Farm-to-table in a personal, Bondi way.
MENU HIGHLIGHTS Custard tart; pipis
VALUE 7/10
AMBIANCE Squeezed between farm plates
SERVICE Ok
WOULD I GO BACK? Not for a while
My boyfriend is convinced that Sean’s Panaroma is so-called because it combines the words ‘pan’ and ‘aroma’ (cooking!). He rang up the restaurant to confirm that this is in fact the origin of the name. Sean is its owner. There’s an angled view of Bondi to be seen from window tables, but it’s not a panorama (so there’s no typo or pun going on there).
This is one of those restaurants where my first and second visits were contrasting.
Sean’s menu is hand-written in chalk on a wall, which is rather irritating. The venue is curved and some tables have little-to-no visibility of that wall (let alone the issue of legibility of the writing). We had a table of twelve people and the waitress had to explain everything separately to parts of us–and I cannot fail to mention that three of the menu items were no longer on offer!!!(“Ignore the board, we’ve run out” or “It’s not quite what’s written up there”) Isn’t the point of having a chalk menu that it can easily be rubbed out and rewritten?
Although Sean’s is not the only restaurant to adopt this practice in Bondi, I also don’t like how they have a weekend surcharge for $5 per person, when the mains aren’t huge and are $45 per person.
My first visit entailed a delicious but $45-each lunches: saddletail snapper, mussels, calamari, braised with fennel with a to-die-for sauce; and holmbrae chicken, roasted turnip and brussels sprouts, dubbed by my sister to be “the best roast chicken I’ve ever eaten”. I was keen to return for a visit on my birthday.
On my birthday a few months later, starters were all listed on the left hand side of the blackboard segments. Although I found the minuscule vegetables collected on a farm plate to be grossly overpriced at $28, all of us agreed that it was a fresh way to start. I was a big fan of both the oily sauce in which sat pipis steamed with fennel ($33) and the barley and skin of the quail in a salad of black barley, grapes, seared raddichio ($29).
Just like Sean pride’s himself with using ingredients from his farm (e.g the ‘farm plate’), he also puts his mum on the plate. It strikes me as clever to describe a dish on the menu as: Murray cod ‘mum’s style’ ($45). I’m sure mum would have patented her name is she knew she could’ve been charged $45 a head. After all the freshness of the previous dishes, this crumbed cod seemed out of place, particularly upon a generous bed of mashed potato, and no other significant elements. Is this a fish schnitzel?

______________________________

- [WHAT IS REQUIRED]
List every capitalized heading in the summary at the start of the Sean's Panaroma review.

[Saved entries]
______________________________

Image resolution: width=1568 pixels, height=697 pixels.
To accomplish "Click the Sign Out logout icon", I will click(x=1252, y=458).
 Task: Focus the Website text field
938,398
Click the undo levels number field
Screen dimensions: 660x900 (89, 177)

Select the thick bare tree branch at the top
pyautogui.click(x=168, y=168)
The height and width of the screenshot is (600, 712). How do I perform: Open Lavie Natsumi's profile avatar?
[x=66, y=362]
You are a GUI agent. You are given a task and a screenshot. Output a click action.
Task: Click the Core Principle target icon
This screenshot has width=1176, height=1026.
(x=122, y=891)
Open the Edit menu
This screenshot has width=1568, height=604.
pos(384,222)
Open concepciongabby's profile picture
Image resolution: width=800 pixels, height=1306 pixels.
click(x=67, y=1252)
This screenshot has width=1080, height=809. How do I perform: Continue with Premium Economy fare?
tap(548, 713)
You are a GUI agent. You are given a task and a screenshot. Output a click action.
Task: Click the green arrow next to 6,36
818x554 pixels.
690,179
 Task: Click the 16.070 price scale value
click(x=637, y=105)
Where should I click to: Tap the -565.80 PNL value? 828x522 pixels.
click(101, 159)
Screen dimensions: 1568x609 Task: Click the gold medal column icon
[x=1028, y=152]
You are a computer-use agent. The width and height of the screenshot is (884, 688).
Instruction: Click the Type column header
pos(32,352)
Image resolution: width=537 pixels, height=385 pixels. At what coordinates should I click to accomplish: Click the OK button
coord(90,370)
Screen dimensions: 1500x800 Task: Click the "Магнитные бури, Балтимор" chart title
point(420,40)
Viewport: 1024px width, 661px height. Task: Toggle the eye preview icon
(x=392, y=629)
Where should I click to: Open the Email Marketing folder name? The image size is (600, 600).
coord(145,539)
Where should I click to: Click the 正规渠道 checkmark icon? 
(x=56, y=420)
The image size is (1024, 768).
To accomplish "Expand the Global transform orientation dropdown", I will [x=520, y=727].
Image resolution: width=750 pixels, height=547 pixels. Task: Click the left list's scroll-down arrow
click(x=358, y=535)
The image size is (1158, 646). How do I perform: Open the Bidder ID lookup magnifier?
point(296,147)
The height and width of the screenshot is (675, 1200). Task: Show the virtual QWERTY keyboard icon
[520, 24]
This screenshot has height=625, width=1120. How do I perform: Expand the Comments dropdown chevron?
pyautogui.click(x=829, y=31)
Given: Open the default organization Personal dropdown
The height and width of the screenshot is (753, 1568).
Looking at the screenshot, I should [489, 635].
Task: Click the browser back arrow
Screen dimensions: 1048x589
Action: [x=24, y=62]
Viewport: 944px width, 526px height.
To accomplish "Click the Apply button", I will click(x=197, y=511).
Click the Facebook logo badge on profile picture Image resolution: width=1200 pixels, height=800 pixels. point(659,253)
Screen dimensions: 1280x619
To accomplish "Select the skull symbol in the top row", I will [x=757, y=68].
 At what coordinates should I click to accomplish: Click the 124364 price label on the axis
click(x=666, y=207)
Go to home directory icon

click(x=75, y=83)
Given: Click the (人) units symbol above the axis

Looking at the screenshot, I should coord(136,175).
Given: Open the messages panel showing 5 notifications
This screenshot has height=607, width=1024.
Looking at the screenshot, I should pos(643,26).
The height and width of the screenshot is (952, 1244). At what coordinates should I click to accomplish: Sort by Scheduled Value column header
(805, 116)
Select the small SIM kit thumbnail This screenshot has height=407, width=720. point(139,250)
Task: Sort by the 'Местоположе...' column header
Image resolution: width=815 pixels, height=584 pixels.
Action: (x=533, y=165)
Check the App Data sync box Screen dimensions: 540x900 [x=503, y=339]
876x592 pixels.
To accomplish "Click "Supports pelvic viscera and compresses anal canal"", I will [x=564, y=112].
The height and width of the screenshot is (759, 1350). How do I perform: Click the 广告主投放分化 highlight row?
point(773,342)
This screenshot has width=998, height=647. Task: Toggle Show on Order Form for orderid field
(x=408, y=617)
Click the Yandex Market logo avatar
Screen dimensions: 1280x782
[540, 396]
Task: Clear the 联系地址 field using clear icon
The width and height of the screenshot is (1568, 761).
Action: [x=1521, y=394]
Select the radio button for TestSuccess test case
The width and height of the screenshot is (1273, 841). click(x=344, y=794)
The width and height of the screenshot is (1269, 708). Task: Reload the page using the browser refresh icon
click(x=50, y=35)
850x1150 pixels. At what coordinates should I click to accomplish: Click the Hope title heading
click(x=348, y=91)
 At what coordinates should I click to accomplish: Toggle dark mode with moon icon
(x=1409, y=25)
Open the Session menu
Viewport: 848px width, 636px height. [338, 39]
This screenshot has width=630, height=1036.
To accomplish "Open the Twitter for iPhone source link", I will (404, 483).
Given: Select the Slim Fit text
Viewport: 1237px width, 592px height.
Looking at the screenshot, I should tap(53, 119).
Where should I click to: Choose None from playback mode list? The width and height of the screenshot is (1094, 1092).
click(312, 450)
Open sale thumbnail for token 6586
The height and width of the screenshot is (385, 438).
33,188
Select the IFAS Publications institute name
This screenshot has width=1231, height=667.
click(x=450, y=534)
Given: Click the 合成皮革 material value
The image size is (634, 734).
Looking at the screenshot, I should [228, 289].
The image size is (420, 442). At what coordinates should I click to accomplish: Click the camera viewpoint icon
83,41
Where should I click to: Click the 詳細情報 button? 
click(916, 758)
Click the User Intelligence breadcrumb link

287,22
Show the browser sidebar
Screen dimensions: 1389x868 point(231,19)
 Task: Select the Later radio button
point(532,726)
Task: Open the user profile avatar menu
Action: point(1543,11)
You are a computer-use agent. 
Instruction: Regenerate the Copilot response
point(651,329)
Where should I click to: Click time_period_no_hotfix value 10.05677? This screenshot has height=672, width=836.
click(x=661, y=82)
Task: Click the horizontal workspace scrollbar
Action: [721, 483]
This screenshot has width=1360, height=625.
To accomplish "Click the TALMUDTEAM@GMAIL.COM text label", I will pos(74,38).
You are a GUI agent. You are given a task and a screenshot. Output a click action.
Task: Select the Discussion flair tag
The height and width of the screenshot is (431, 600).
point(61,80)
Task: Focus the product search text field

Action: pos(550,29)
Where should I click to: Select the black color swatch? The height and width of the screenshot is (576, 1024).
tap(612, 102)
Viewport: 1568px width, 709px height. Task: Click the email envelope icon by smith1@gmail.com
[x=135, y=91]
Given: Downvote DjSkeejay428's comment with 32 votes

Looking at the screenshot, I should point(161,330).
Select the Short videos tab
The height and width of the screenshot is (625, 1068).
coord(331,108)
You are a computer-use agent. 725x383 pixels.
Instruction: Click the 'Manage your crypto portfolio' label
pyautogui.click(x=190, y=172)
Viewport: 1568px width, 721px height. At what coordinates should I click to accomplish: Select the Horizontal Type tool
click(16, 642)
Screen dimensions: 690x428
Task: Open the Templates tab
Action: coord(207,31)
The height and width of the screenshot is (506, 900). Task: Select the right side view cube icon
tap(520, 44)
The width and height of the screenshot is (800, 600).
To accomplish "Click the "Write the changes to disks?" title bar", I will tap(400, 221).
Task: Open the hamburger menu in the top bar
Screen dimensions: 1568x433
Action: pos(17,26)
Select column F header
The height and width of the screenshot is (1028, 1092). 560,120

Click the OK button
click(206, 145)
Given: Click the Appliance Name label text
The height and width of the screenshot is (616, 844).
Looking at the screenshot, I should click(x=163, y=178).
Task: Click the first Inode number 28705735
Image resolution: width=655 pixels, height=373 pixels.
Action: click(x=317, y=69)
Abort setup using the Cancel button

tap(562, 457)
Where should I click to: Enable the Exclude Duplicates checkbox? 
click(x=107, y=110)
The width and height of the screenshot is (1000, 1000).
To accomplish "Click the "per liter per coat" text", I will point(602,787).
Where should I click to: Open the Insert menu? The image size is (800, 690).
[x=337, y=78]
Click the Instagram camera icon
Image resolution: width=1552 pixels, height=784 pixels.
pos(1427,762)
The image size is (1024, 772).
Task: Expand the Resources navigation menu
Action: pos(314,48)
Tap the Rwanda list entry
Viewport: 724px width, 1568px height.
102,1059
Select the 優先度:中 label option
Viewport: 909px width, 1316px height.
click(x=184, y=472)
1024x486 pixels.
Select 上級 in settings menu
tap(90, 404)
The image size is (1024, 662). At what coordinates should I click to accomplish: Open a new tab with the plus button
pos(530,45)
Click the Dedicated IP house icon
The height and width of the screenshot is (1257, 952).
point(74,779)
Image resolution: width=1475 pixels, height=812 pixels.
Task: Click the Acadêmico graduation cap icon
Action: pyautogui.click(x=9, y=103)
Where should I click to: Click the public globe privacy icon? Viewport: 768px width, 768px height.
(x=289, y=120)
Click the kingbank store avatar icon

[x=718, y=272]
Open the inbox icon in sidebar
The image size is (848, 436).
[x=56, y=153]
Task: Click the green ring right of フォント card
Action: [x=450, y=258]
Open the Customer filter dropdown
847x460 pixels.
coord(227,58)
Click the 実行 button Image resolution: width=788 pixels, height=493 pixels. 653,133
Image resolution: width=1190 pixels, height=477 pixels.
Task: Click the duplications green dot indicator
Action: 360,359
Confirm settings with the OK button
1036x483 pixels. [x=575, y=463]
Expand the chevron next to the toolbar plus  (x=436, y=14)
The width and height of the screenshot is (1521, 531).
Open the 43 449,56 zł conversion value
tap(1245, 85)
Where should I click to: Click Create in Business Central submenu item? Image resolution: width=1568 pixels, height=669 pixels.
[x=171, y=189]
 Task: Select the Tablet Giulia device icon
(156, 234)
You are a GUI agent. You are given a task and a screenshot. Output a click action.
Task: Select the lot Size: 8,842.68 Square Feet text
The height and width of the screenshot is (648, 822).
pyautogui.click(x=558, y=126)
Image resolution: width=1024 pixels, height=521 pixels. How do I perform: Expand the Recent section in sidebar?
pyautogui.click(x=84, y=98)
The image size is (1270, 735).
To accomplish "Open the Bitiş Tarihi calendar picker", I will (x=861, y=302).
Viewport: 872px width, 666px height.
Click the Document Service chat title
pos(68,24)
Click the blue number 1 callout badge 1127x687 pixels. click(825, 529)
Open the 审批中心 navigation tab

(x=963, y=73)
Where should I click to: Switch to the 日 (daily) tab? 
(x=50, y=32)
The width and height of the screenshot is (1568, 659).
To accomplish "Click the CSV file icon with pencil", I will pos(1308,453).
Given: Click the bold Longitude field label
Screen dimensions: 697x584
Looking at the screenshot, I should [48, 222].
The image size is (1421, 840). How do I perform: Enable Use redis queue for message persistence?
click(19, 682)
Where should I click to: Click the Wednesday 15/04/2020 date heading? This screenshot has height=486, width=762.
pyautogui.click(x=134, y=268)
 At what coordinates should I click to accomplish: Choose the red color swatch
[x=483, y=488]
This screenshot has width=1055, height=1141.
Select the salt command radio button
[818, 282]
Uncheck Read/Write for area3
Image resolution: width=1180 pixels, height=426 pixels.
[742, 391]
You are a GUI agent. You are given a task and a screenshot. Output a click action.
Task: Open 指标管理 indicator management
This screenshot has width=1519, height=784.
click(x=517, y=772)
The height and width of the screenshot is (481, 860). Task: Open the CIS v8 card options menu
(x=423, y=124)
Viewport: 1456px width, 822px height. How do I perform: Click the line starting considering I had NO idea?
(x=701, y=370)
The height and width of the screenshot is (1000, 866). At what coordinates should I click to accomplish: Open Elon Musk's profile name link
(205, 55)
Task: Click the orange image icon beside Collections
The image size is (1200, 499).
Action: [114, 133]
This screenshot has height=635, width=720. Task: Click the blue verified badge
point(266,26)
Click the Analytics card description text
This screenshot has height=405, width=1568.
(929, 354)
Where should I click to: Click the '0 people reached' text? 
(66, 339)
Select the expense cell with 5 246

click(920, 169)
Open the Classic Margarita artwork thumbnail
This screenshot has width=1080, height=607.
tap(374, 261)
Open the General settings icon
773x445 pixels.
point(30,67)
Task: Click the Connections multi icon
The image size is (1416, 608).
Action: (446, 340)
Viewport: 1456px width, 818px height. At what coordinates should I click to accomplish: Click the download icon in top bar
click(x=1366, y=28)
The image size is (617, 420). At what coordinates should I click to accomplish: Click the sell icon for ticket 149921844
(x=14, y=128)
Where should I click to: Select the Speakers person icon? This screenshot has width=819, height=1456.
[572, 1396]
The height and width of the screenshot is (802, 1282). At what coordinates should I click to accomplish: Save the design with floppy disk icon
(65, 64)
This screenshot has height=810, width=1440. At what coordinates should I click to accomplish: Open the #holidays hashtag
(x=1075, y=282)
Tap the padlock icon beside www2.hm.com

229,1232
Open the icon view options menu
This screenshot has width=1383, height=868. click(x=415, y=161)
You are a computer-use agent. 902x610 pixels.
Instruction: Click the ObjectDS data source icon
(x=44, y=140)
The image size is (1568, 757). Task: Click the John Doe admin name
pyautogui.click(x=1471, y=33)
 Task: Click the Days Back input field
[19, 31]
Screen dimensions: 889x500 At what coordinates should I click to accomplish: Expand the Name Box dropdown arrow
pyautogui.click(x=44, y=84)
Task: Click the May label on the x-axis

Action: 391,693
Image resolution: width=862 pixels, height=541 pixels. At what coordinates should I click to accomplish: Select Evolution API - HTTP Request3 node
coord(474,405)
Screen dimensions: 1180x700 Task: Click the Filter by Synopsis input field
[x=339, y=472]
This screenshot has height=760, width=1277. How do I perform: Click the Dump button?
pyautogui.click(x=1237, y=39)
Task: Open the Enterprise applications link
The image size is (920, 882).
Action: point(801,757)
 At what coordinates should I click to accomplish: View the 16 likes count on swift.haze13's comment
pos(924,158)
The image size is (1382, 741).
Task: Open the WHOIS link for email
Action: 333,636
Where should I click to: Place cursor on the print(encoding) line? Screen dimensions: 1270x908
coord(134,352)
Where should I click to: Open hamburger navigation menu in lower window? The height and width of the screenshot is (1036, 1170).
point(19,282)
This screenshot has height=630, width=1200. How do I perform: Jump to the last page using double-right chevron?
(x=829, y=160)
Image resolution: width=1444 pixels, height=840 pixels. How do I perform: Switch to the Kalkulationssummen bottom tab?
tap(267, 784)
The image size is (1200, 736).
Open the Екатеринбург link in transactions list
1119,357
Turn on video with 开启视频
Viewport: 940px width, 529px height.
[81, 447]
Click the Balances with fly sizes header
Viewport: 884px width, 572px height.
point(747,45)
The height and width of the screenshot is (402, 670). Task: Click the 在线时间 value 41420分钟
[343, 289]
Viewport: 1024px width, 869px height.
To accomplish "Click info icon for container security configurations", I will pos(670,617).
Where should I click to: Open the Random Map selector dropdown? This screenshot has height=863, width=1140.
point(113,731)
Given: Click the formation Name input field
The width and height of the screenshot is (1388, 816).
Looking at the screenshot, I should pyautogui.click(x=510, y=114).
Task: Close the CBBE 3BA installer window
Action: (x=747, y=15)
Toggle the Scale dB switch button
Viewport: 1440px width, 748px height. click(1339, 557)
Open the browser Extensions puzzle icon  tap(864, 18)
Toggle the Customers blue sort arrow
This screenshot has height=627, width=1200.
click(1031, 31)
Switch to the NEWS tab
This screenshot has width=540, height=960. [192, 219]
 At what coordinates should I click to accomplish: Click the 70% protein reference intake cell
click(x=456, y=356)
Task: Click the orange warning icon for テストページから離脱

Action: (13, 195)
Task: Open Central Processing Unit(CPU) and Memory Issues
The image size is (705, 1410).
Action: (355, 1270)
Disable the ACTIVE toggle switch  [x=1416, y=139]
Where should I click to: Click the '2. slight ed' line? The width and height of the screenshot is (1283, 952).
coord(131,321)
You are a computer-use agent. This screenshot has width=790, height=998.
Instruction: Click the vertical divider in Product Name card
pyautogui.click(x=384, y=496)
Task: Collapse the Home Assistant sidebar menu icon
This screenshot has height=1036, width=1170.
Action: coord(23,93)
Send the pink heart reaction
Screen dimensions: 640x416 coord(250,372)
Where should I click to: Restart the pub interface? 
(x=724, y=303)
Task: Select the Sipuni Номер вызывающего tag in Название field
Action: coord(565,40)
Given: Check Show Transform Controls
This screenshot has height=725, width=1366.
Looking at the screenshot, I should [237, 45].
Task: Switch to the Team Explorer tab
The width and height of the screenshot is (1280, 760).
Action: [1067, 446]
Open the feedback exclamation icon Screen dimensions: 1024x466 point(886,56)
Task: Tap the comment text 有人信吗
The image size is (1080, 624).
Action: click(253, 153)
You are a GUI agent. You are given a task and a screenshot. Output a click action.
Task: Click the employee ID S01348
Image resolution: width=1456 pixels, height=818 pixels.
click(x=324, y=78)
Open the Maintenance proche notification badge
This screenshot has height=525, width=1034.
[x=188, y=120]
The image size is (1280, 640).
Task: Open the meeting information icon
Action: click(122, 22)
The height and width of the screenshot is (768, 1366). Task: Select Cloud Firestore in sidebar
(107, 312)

______________________________

- [RESPONSE FOR THIS EXERCISE]
MENU HIGHLIGHTS
VALUE
AMBIANCE
SERVICE
WOULD I GO BACK?